As Summers stayed on to ensure passage of deregulatory laws that enabled enormous banking greed, Rubin was rewarded with a $15 million-a-year executive position at Citigroup, a job that only got more lucrative as the bank went from one disaster, beginning with its involvement with Enron in which Rubin played an active role, to its huge role in the mortgage debacle. It is widely acknowledged that Citigroup fell victim to a merger mania, which Rubin and Summers made legal during their tenure at Treasury.
Yet despite that dismal record of dismantling sound regulation, Summers has been picked by Obama to be the top White House economic adviser and another Rubin disciple, Timothy Geithner, is the new Treasury secretary. Geithner, thanks in part to the strong recommendation of Rubin, had been appointed chairman of the New York Federal Reserve Bank after working for Rubin and Summers during the Clinton years. Once at the New York Fed, he was the main government official charged with regulating Citigroup, a task at which he obviously failed. Yet over the weekend, it was Geithner who hammered out the Citigroup bailout deal with Treasury Secretary Henry Paulson and a very actively involved Rubin.
As The Washington Post reported, Paulson had indicated last week that no further bailouts were planned before the new administration took office until “Rubin, an old colleague from Goldman Sachs, told Paulson in phone calls that the government had to act.” Rubin conceded in an interview with the Post that he had played a key role in the politics of the bailout.

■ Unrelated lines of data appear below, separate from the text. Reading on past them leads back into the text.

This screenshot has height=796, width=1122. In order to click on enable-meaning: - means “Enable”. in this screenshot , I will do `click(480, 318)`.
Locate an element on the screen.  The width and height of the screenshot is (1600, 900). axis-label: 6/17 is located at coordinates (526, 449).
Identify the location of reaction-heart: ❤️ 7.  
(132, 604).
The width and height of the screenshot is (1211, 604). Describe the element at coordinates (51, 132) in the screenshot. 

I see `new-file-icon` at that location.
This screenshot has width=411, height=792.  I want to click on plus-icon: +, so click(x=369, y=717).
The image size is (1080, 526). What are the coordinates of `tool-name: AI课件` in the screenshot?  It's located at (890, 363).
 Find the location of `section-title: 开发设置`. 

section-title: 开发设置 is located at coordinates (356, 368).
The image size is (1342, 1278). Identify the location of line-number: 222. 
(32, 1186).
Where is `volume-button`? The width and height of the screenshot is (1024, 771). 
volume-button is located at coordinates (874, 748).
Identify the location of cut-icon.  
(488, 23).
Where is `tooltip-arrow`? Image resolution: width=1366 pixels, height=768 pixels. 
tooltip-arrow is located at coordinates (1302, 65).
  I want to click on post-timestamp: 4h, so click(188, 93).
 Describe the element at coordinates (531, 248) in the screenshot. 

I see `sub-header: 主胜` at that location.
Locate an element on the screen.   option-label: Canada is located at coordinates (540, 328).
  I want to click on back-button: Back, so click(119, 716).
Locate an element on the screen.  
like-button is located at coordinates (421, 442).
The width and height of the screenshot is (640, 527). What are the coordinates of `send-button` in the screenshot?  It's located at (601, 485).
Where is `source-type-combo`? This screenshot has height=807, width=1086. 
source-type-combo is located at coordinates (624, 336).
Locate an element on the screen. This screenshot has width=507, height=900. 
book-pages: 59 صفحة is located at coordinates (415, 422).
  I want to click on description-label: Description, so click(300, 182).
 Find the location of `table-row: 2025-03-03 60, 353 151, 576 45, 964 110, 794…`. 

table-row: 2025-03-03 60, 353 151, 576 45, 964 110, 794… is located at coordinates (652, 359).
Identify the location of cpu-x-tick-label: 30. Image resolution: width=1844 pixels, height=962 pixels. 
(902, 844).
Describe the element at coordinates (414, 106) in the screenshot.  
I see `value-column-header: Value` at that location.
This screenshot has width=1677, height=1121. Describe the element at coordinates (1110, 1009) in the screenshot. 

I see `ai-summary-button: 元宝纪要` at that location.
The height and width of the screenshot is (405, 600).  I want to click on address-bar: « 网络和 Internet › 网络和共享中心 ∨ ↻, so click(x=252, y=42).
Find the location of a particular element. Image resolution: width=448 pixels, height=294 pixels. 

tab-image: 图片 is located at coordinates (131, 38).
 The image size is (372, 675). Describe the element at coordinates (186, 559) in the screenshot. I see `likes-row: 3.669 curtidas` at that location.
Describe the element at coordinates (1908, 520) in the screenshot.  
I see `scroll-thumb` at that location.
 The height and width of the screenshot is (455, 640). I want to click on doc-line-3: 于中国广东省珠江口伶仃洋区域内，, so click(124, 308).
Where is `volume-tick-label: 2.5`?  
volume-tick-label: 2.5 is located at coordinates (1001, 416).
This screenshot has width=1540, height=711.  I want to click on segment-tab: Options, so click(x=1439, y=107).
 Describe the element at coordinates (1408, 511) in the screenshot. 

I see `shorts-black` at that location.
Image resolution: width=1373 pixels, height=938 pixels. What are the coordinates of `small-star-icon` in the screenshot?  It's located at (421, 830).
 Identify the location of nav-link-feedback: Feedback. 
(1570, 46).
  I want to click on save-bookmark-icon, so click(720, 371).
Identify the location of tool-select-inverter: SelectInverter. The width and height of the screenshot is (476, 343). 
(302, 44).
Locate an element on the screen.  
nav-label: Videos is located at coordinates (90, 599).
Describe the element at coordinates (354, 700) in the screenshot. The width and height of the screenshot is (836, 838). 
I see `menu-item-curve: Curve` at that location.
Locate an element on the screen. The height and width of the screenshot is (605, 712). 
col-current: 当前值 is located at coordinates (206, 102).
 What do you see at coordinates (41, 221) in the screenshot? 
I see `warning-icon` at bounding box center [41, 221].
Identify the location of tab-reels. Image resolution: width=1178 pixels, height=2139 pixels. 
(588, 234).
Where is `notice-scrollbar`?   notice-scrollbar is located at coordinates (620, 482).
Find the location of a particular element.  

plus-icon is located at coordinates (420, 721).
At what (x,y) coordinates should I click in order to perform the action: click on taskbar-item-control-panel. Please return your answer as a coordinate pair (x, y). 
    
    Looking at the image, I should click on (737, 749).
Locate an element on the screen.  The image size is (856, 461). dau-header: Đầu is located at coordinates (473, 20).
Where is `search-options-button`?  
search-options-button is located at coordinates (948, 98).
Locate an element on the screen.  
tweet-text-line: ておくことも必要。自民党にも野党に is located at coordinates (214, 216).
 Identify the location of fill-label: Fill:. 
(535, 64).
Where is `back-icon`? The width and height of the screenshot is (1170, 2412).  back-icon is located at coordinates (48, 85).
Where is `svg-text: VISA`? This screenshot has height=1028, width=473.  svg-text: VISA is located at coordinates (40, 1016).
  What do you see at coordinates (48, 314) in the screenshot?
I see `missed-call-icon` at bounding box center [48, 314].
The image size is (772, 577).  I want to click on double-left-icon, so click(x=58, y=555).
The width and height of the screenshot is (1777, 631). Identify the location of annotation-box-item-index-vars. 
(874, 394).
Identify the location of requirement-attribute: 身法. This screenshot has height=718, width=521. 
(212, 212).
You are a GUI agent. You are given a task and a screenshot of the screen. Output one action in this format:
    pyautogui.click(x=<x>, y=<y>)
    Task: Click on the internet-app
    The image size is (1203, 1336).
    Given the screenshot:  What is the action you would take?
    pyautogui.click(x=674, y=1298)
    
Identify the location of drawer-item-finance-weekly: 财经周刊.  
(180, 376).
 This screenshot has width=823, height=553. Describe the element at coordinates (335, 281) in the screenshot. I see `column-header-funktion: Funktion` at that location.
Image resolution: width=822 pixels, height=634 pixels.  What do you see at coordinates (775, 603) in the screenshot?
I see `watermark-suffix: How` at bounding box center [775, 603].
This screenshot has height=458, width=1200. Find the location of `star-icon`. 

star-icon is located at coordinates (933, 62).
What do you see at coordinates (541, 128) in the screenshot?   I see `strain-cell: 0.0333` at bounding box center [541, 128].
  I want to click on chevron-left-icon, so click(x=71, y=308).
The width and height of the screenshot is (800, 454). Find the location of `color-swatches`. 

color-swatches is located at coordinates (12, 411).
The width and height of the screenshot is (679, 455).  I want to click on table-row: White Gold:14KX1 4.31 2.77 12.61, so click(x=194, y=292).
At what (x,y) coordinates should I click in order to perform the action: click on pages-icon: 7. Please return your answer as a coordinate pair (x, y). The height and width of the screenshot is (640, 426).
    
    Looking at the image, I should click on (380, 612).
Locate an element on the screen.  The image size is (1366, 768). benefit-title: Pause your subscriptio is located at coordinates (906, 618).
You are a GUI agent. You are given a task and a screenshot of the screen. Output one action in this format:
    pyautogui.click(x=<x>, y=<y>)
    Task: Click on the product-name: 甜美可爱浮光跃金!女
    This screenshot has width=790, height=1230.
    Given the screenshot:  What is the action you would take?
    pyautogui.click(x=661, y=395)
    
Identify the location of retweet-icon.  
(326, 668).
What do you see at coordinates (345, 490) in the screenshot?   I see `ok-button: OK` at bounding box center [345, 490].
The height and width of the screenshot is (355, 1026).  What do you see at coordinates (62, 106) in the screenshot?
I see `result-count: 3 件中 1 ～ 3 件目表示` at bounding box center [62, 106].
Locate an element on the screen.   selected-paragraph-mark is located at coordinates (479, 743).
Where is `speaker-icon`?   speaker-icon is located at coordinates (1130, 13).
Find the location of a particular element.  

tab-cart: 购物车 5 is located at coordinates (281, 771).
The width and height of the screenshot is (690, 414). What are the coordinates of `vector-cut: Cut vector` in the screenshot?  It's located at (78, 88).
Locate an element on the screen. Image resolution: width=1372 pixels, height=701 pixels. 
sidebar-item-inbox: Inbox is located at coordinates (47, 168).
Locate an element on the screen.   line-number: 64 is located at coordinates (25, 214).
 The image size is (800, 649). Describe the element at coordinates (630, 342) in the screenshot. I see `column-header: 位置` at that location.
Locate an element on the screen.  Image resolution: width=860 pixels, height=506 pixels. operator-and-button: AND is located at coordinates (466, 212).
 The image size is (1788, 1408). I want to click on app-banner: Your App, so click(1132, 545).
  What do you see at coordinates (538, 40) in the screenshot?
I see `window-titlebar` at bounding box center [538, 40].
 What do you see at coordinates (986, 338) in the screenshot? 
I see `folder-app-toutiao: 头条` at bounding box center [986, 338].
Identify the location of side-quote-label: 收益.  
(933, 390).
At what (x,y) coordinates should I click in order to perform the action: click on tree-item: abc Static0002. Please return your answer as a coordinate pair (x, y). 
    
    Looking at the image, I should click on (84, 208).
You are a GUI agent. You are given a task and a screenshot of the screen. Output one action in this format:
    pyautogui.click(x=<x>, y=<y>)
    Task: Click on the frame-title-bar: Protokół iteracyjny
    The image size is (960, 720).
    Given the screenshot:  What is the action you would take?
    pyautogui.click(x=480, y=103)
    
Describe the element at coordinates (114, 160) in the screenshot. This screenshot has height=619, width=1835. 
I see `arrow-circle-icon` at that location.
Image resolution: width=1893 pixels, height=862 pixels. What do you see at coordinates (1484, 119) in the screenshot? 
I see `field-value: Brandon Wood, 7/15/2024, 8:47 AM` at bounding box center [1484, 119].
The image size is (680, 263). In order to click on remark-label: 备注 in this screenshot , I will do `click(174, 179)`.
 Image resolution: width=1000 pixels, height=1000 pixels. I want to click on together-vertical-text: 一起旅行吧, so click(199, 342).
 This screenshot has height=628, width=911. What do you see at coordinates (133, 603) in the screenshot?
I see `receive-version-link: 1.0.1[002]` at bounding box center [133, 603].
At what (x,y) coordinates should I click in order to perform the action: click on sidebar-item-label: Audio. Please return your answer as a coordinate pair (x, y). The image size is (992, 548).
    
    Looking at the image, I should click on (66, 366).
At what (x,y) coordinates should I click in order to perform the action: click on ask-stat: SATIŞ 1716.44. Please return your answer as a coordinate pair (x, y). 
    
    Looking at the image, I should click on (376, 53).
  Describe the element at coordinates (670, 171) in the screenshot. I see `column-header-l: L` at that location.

This outrageous conflict of interest in which Rubin gets to exploit his ties to both the outgoing and incoming administrations was best described by Washington Post writer Steven Pearlstein: “The ultimate irony, of course, is that just as Rubin and Co. at Citi were being bailed out by the Bush administration, President-elect Barack Obama was getting set to announce a new economic team drawn almost entirely from Rubin acolytes.”
As opposed to the far tougher deal negotiated on the bailout of AIG, the arrangement with Citigroup leaves the executives, including Rubin, who brought Citigroup to the brink of ruin, still in charge. Nor is there any guarantee of the value of the mortgage bundles that taxpayers will be guaranteeing. That is because, as candidate Obama clearly stated in his major economics address back in March, the deregulation pushed though during the Clinton years ended transparency in banking.
Why then has he appointed the very people responsible for this disaster to now make it all better? Why not ask him? Heck, yes, it is time for the many of us who responded to his e-mails during the campaign to now challenge our e-mail buddy as to why he suddenly acts as if the interests of Wall Street and Main Street are one and the same.